Seokjin pun merengkuh tubuh Jungkook tanpa permisi, dan mendekapnya dalam pelukan. Lalu keduanya terisak dengan Seokjin yang mengucapkan ribuan kata maaf tanpa henti hingga Jungkook-nya tertidur.





























___

Saat hari menjelang malam, Seokjin masih terjaga. Beberapa waktu berlalu dan Seokjin masih menyesali perbuatannya. Melihat adik - istrinya terlelap dalam dekapan, membuat Seokjin semakin larut dalam penyesalan. Hampir saja ia menyakiti orang-orang yang ia cintai. Seokjin hanya punya Jungkook dan calon bayinya. Bodoh, jika ia hanya mengedepankan emosi dimana ia sendiri turut andil untuk kesalahan yang dilakukan orang lain padanya.

Bagaimana tidak?

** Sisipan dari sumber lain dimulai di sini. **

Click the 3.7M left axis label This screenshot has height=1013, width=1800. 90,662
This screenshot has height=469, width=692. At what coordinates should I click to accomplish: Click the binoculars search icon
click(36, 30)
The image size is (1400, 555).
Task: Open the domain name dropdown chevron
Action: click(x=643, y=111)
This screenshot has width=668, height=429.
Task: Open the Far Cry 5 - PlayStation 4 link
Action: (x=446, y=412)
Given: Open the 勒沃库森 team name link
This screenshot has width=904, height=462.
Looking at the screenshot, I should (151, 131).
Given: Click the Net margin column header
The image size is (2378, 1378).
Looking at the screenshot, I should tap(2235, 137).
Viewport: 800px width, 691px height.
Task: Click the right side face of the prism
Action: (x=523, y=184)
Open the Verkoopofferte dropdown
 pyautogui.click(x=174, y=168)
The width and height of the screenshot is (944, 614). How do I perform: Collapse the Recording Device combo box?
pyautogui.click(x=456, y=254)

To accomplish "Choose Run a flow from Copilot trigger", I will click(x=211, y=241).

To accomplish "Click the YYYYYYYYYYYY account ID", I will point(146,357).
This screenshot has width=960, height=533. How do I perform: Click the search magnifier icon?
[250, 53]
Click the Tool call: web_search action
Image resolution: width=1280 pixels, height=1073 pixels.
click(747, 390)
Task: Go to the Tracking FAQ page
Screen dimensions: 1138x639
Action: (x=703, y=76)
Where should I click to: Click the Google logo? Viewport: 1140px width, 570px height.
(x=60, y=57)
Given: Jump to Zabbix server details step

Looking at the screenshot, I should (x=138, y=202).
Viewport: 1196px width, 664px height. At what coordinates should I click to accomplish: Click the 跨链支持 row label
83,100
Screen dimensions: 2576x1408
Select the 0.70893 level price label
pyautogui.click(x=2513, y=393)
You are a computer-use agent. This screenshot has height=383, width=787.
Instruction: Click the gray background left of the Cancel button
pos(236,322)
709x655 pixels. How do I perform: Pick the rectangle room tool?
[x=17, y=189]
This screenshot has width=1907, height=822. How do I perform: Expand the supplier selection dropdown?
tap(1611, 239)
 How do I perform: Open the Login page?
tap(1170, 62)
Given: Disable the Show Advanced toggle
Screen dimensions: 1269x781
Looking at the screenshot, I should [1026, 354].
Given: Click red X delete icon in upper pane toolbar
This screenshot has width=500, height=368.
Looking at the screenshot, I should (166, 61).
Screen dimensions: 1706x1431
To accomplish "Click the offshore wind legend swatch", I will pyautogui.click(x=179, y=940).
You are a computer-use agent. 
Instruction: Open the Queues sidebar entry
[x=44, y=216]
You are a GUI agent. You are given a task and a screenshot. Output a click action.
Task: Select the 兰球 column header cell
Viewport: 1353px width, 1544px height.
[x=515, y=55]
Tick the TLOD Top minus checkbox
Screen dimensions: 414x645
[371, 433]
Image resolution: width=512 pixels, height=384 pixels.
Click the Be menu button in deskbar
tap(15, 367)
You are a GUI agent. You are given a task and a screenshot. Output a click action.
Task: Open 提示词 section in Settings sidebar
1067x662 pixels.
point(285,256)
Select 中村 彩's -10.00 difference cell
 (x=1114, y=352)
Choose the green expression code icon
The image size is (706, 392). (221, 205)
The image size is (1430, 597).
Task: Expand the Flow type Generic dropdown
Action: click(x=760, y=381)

Seokjin yang terlalu lemah, terlalu pendiam, serba tak enak hati ternyata menyebabkan sebuah kesalahan fatal yang berakhir menyakiti dirinya sendiri - bahkan jika Jungkook mengetahui keadaan sebenarnya, Seokjin tak yakin Jungkook akan memaafkannya dengan mudah.

Tanpa mengurangi kehati-hatian, ia menjauhkan lengannya yang sedari empat jam lalu menjadi bantalan Jungkook - oleh karena kemauannya sendiri. Ia duduk ditepian ranjang sebelum imajinasi kembali terlintas tentang bagiamana Jennie mencumbunya . Mengapa hanya imajinasi? Sebab Seokjin tak tau sendiri bagaimana kejadian yang sebenarnya. Ia tak sadarkan diri saat itu, namun Jimin tak mungkin berkata dusta bukan? Bahkan Seokjin sendiri mendapati bagaimana dua kancing kemejanya terbuka dan ujung-ujung kemeja yang keluar dari celana kainnya. Seketika mual kembali menyerang. Ia menyumpal mulut dengan kedua tangannya dan berlari menuju kamar mandi untuk memuntahkan apapun yang mengisi perutnya.

Mual... muak...

Hanya itu yang dapat Seokjin rasakan saat ini. Ia menatap wajah dan bagian atas tubuhnya dalam cermin. Merasa jijik dengan tubuhnya sendiri. Tak lupa ia usap kasar bibirnya dan ia ambil shower puff lalu ia gosokkan secara kasar pada bagian leher sampai ke dada bidangnya hingga merah dan kulit ari sedikit mengelupas dari sana.

Perih akan luka lecet tak ia rasakan sebab hatinya merasakan kesakitan yang lebih mendalam dibandingkan luka fisik itu sendiri. Apa yang harus Seokjin katakan pada Jungkook setelah ini? Bagaimana Seokjin bisa mengatakan kejadian sebenarnya pada Jungkook? Apa yang Jimin pikirkan sampai ia memaksa Seokjin untuk mengakui semua hal buruk yang bahkan ia sendiri tak sadarkan diri saat orang lain melecehkan dirinya.

"Arghhhhhhhhh!"

Sebuah hantaman pada cermin yang menampakkan wajah -busuknya terpaksa ia layangkan. Kini tak hanya pantulan wajahnya yang berantakan tapi tangannya pun ikut hancur. Darah mengucur bahkan dari sela-sela jari yang pasti rasanya sangat perih.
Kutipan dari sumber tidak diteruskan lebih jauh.